Voco V2 is voice-to-code. Not voice-to-text-that-you-paste-into-code. Voice to working code.

The key specs:

  • Sub-300ms latency — speak and see code appear, not "speak, wait 2 seconds, see code appear"
  • Fully local — your audio never leaves your machine. No API keys, no cloud calls, no telemetry. The model runs on your hardware.
  • Zero-trust architecture — we literally can't see your data because it never reaches us
  • Built for code — understands syntax, function signatures, variable names. Not optimized for writing emails.
  • Zero config — no grammar files to write, no training period, no custom commands to memorize

The Architecture Decision That Changed Everything

Early on, we had to make a choice: cloud or local?

Cloud is easier. You get access to massive models, the transcription quality is higher out of the box, and you don't have to worry about hardware requirements.
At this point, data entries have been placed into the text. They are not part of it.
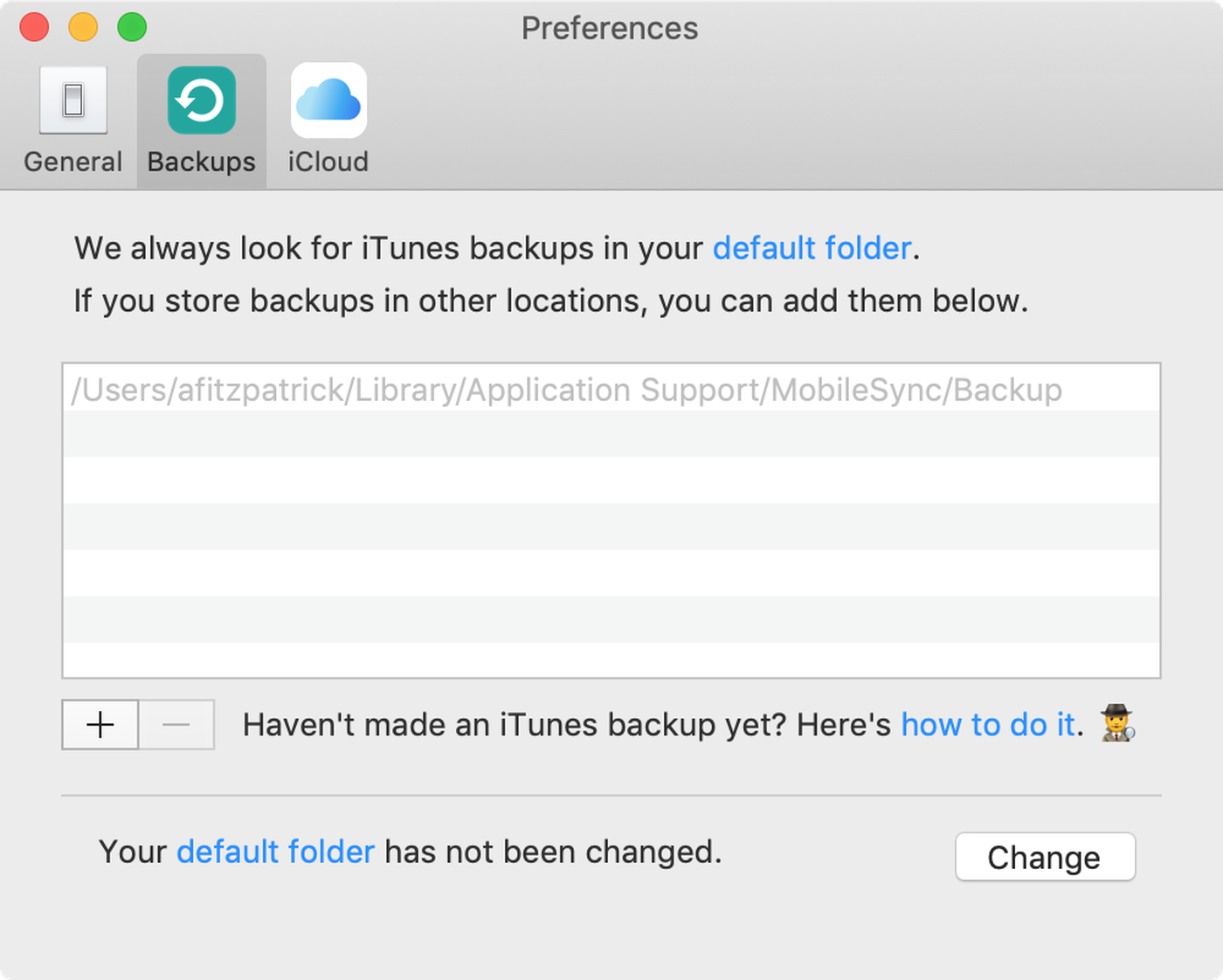
Task: Click the General light switch icon
Action: pyautogui.click(x=73, y=100)
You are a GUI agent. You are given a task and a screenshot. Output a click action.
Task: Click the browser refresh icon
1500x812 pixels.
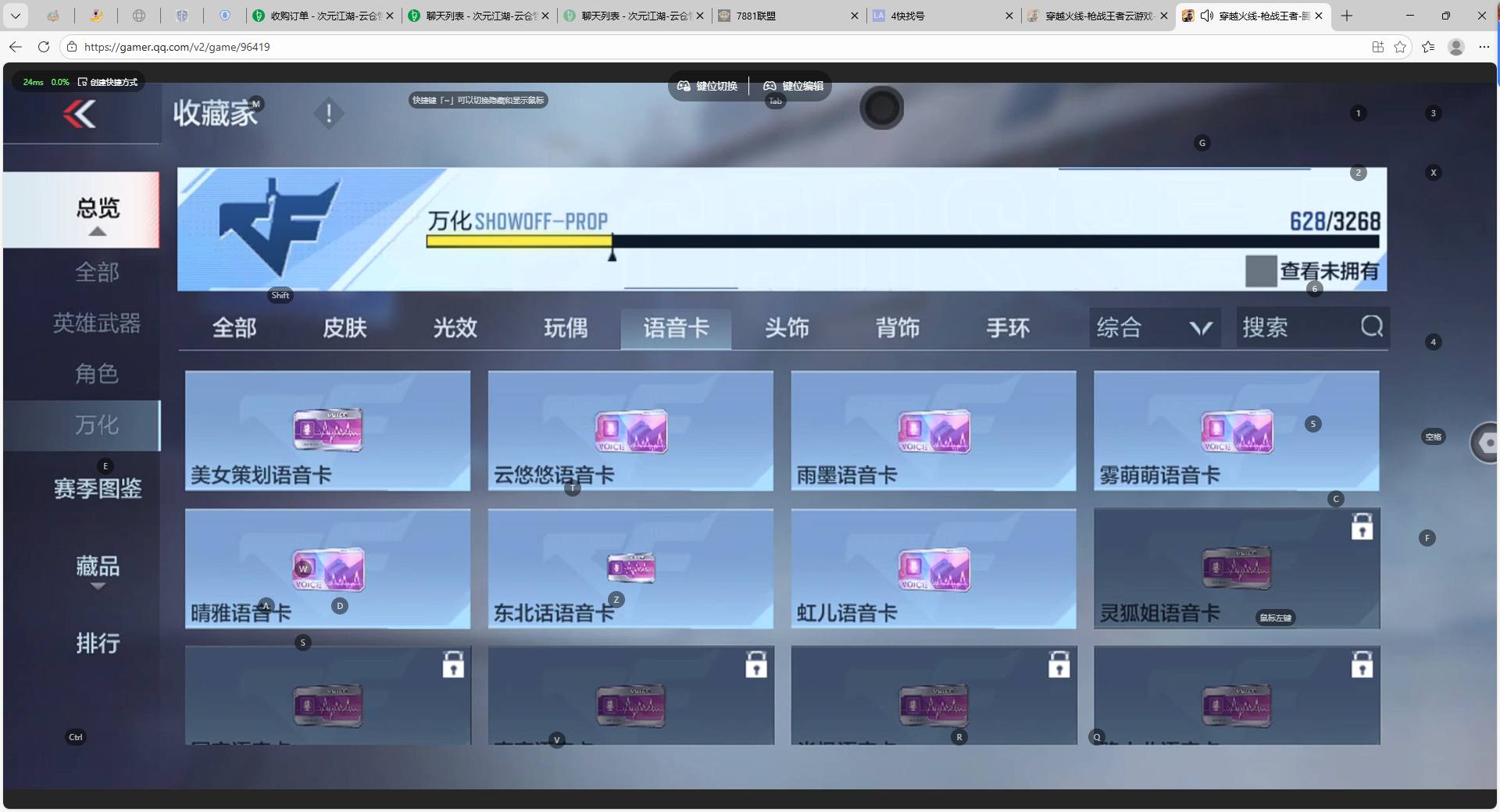pyautogui.click(x=44, y=47)
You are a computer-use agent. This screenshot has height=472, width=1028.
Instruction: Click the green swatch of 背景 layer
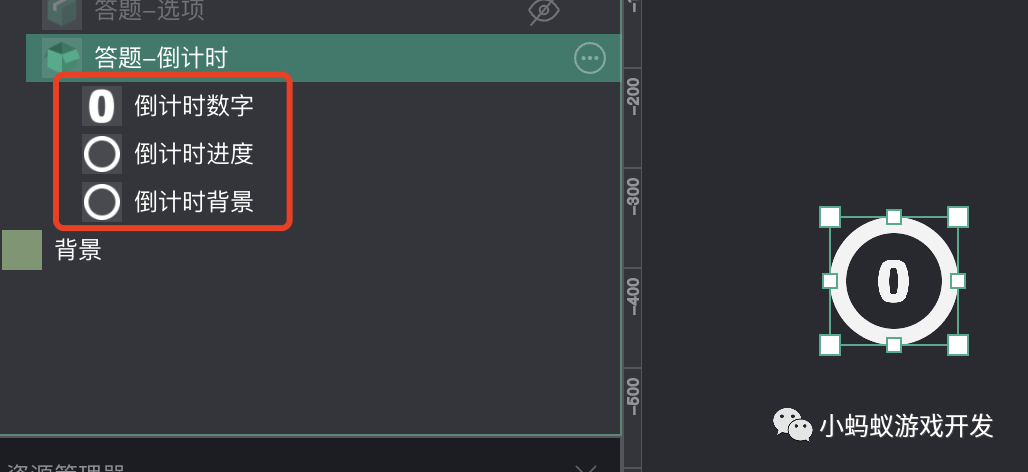(22, 250)
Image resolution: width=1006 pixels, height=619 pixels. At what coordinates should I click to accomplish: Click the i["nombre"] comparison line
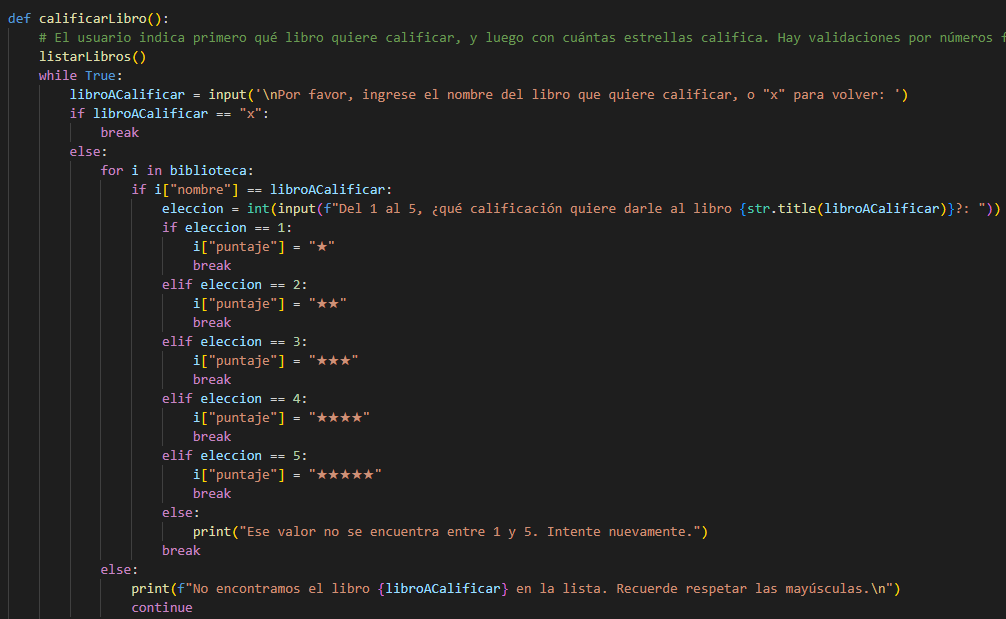[261, 189]
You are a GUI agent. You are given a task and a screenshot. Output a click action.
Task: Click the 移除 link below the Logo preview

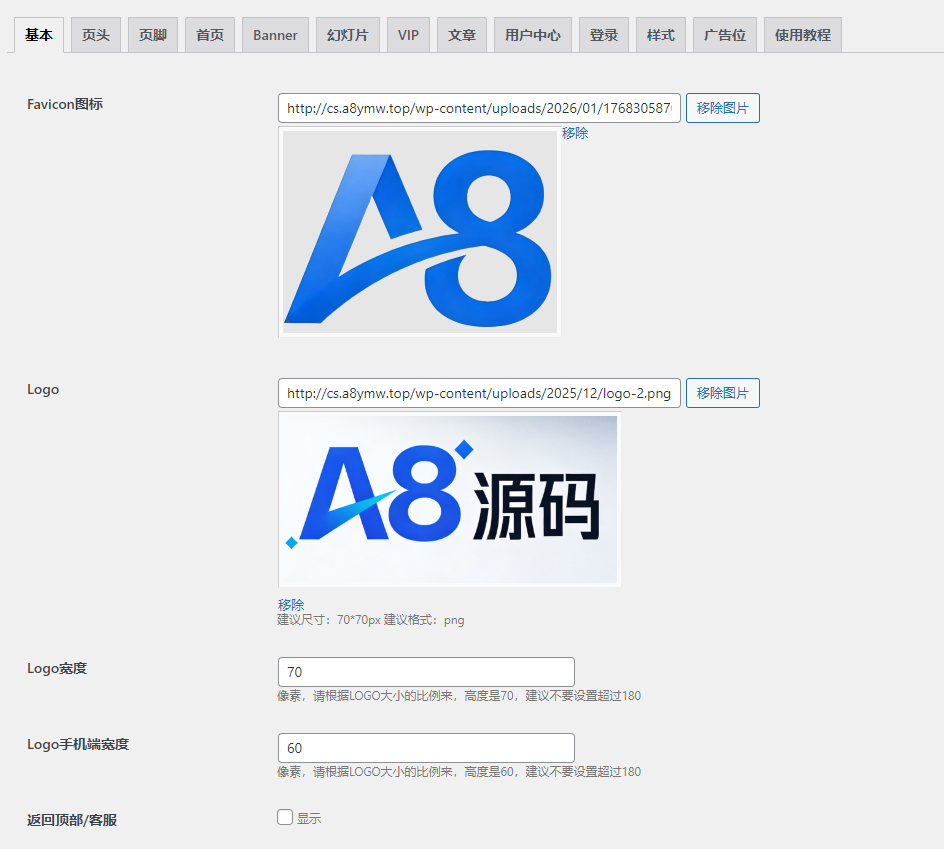(288, 603)
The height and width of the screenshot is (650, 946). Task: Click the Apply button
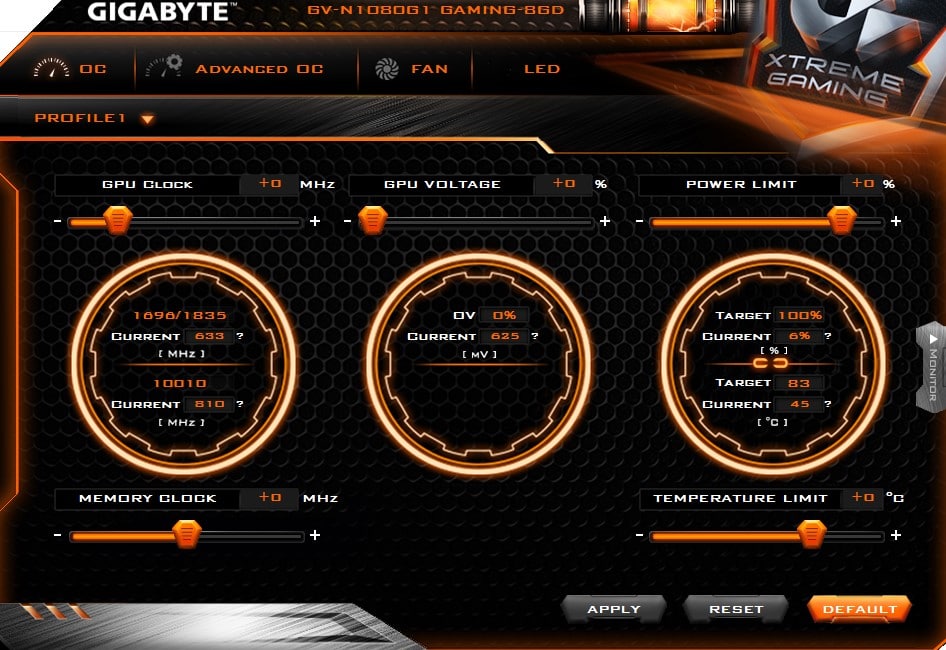pyautogui.click(x=614, y=609)
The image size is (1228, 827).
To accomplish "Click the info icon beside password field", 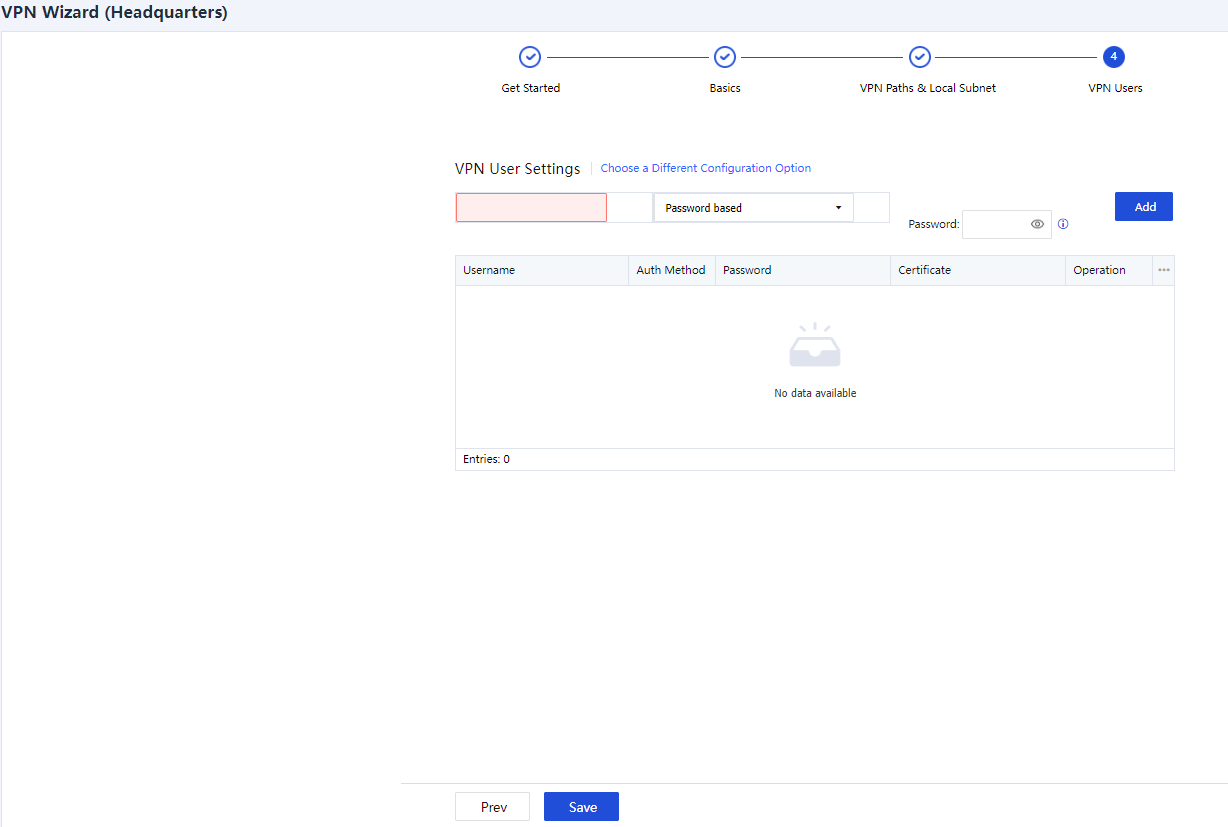I will click(1063, 224).
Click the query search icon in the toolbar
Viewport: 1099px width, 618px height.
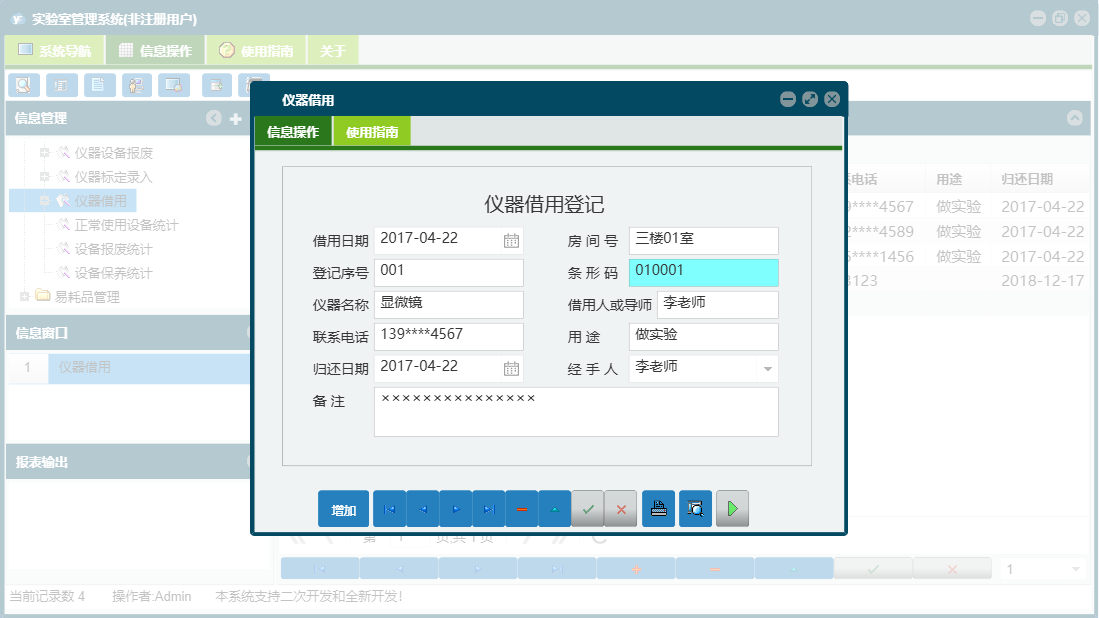coord(23,85)
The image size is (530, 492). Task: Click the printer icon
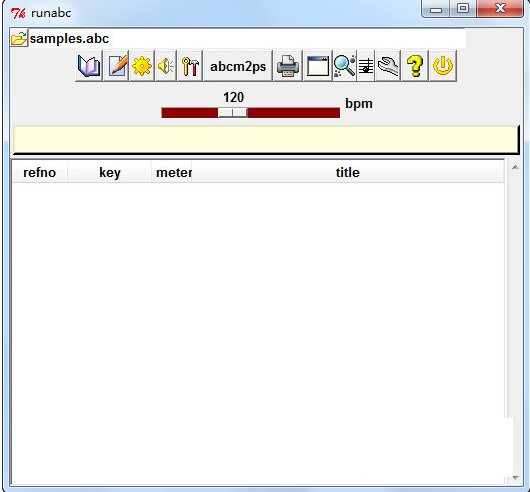point(288,66)
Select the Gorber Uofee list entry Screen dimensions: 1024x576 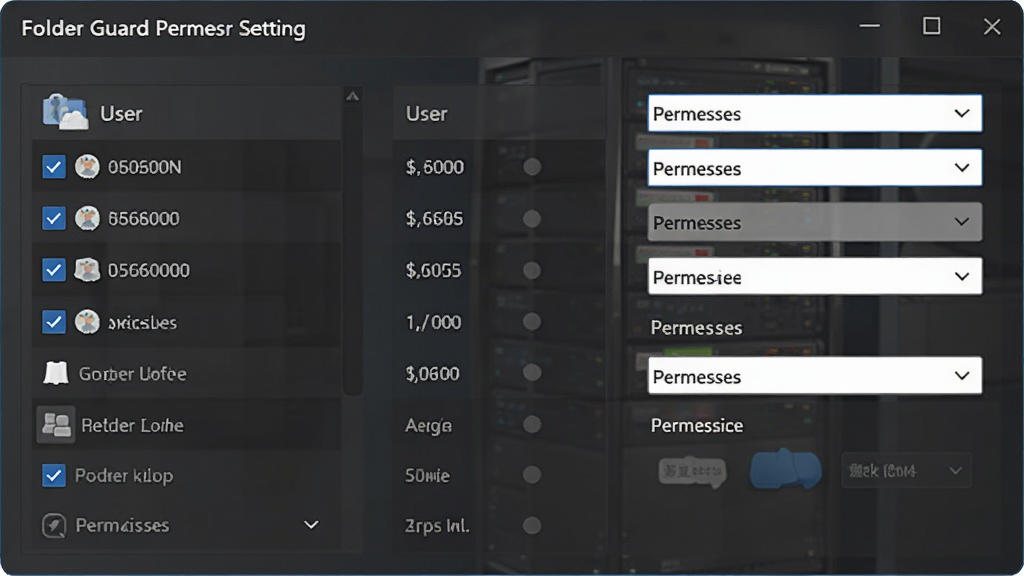[x=187, y=374]
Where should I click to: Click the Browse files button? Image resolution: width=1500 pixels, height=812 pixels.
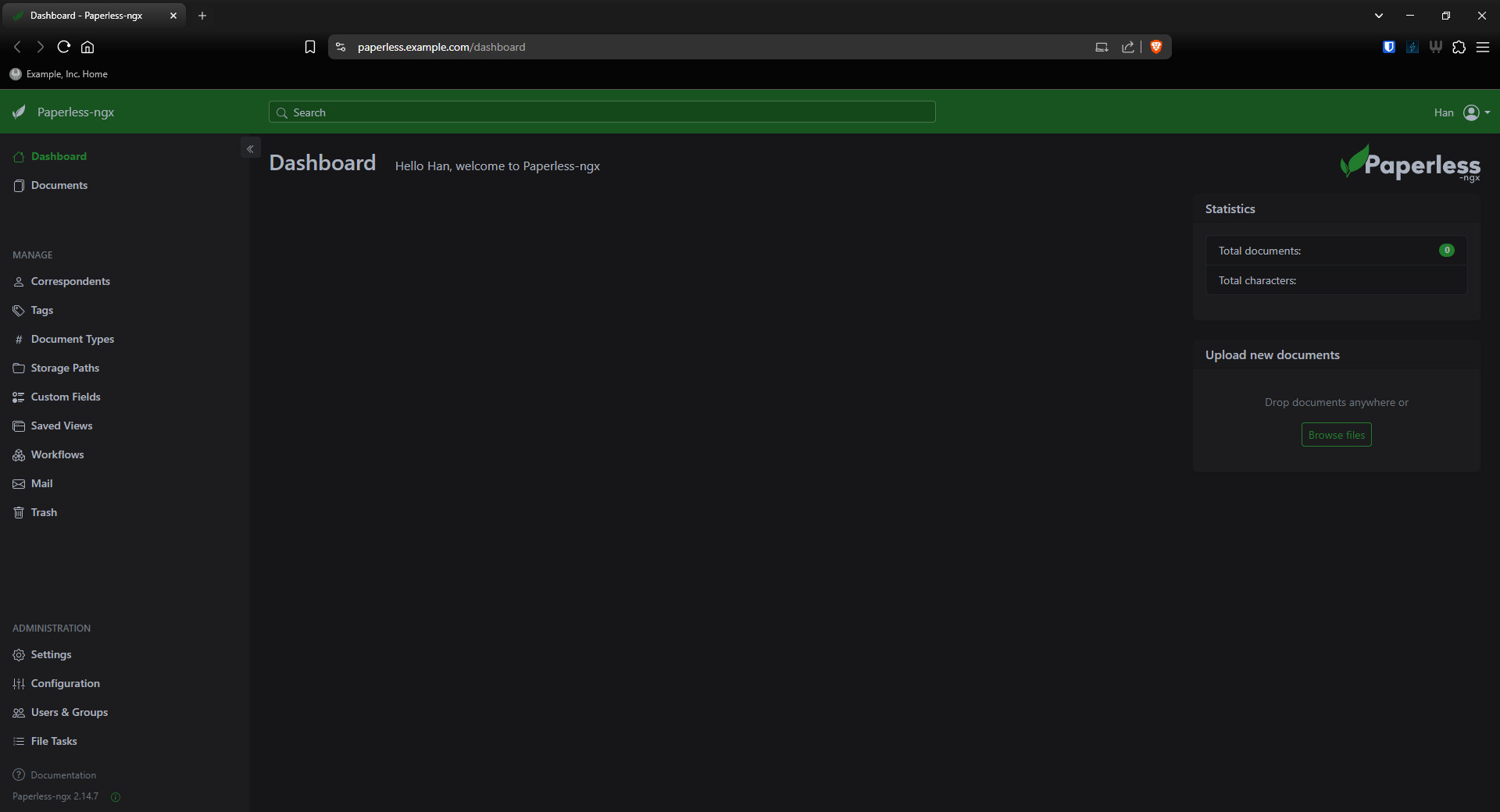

We chose local anyway. Here's why:

  1. Privacy isn't optional for developers. You're speaking your code out loud. That includes function names, business logic, API endpoints, proprietary algorithms. Sending that to a cloud service is a non-starter for any serious engineering team.

  2. Latency compounds. Even 500ms of network round-trip feels wrong when you're in flow. Sub-300ms local processing means voice coding feels like typing, not like dictating.

  3. No dependency = no risk. Cloud services go down. APIs get deprecated. Pricing changes. Your local tool works on an airplane.

What 18 Days of $0 Taught Me

Here's the uncomfortable truth I'm sharing publicly because I think other builders need to hear it:

I built a working product, solid infrastructure, automated pipelines, monitoring dashboards, a content engine, and a campaign framework — and generated exactly zero revenue.

Why? Because I never talked to a single potential customer.

I told myself I was "building the foundation" and "getting ready to launch." In reality, I was hiding behind code because shipping to production is comfortable and selling is not.

The infrastructure isn't the product. The sale is the product.

So here I am. Day 18. Talking to people.

The Ask

I'm looking for 10 founding members for Voco V2.

$39/month — founding rate, locked forever. That means if we raise prices later (and we will), yours stays at $39.

What you get:

  • Full access to Voco V2
  • Direct access to me (the founder)
  • Priority feature requests — your voice literally shapes the roadmap
  • A seat at the table of something we're building from scratch

Who this is for:

  • Developers dealing with RSI, carpal tunnel, or any repetitive strain
  • Anyone who codes on mobile and wants a faster input method
  • Developers who want to try voice-first coding without a week of setup
  • Privacy-conscious builders who won't send their code to the cloud

Who this is NOT for:

  • People who want a general dictation tool (use Wispr Flow)
  • People who need full computer control by voice (use Talon)
  • People who are happy with their current coding speed and input method

Try It

Website: itsvoco.com

I'm not hiding behind a waitlist. The product exists. You can use it today.

If you have questions, drop them in the comments. I'll answer every single one.


Building in public means showing the messy parts too. Day 18, $0 MRR, and I'm just now doing what I should have done on day 1 — talking to people who might actually want this.

If you're an indie hacker reading this and you recognize the pattern... stop building. Start selling.